I wonder if it was like that with Lazarus’ sisters, Mary and Martha. They had just sent word to their good friend, Jesus, that Lazarus was dying. Would Jesus please come? They knew that if Jesus came, He would heal Lazarus. They had seen Him heal others, and as much as Jesus loved Lazarus, they knew Jesus would heal him, too.
They were full of anticipation, but they were met with . . . silence. Nothing. No Jesus. No word of His coming. No message of compassion or hope. Not even a lousy get well card. Silence. Then, Lazarus died. Still, silence from Jesus. Mary and Martha buried Lazarus and were in the middle of their mourning, when suddenly, there was Jesus. Their response was instantaneous: they were joyful at seeing Jesus, but regretful of His silence.
But we all know from reading the account in John 11, that Jesus had something better in mind for Lazarus and his sisters. Something that would be so great, so miraculous, so wonderful, so fantastic, they would not be able to contain their silence at what Jesus had done for them. Lazarus, who was once very, very dead, was now very much alive. Talk about being time to praise the Lord!
But first, Mary and Martha had to go through the silence.

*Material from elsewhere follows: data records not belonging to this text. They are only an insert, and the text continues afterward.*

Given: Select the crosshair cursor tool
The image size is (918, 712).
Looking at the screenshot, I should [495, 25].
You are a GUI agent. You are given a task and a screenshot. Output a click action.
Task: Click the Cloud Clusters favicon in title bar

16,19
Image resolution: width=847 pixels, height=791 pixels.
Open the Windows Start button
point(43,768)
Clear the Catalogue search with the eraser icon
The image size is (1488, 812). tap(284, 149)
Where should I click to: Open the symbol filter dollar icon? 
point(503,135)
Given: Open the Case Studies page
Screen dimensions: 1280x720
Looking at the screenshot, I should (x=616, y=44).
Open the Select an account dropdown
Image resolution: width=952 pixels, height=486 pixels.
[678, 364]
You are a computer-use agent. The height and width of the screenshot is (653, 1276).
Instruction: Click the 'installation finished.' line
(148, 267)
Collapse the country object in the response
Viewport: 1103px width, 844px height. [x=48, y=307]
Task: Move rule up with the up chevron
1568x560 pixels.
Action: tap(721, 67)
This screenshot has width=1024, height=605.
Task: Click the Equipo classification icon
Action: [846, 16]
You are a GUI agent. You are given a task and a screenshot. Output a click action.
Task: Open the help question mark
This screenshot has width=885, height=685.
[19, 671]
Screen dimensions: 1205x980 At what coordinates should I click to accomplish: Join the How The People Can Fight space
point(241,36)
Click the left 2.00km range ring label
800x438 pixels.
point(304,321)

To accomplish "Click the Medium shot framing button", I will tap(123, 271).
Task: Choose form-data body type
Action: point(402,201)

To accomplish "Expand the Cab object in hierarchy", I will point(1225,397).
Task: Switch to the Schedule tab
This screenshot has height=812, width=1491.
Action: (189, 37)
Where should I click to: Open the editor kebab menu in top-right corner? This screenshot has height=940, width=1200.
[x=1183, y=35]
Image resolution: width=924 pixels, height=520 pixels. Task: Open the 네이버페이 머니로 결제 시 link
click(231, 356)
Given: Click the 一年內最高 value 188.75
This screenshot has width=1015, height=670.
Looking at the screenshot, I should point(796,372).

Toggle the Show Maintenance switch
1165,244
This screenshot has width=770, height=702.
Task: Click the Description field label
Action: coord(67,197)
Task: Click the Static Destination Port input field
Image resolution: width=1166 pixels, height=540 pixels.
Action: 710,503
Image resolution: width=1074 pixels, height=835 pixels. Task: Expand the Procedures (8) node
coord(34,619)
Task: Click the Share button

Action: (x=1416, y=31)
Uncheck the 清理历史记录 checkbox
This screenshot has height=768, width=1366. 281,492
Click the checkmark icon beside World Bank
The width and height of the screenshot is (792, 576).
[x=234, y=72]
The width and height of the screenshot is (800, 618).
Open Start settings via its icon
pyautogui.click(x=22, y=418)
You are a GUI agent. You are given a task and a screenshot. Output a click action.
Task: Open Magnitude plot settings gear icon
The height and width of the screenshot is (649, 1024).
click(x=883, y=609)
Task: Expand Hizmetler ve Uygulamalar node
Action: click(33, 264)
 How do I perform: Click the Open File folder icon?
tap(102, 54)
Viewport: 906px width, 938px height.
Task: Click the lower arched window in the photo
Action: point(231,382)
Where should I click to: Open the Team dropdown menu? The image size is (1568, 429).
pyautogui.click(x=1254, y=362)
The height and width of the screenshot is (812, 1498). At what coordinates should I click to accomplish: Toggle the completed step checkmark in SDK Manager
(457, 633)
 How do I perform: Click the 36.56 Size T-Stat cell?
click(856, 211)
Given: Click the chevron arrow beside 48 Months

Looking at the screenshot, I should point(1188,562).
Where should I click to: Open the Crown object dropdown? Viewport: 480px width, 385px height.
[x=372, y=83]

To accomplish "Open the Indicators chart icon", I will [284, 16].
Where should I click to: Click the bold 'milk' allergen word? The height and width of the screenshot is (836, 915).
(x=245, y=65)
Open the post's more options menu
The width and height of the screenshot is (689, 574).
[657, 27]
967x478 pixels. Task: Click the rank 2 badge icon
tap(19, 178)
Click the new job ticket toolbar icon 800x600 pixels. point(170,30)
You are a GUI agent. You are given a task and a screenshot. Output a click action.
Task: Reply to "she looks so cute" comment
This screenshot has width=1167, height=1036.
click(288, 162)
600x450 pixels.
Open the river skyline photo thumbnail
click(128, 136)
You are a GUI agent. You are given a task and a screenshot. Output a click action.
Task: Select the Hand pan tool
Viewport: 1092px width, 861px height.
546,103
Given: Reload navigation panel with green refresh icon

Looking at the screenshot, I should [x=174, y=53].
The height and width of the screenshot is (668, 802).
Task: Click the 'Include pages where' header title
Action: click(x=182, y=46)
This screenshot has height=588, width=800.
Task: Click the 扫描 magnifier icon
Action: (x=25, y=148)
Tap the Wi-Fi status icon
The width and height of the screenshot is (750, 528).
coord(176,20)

It was a time when it seemed like Jesus was ignoring them, when their prayers were not being answered. The silence from Jesus was excruciating and painful, and I’m sure they could not understand the silence. Surely, if they had known what Jesus was going to do, the silence would not have been so difficult.
We have it easier than Mary and Martha. See, they didn’t know that Jesus was going to do something so great. But we do know what God will do when we call on Him. In Jeremiah 33:3, God tells us, “Call to me and I will answer you and tell you great and unsearchable things you do not know.”
The problem is not with God, it’s with us. We call on Him expecting instantaneous and audible answers to our prayers. Perhaps what God is doing with the silence is preparing us for great and unsearchable things. Perhaps He is trusting us with His silence, working in us, bringing us to a fuller understanding of Who He is and whose we are.
So, if we ask something of God and we don’t receive an immediate answer, we should remember what happened to Lazarus, Mary and Martha. What they received from Jesus was greater by far than what they were asking for. All they had to do was wait through the silence.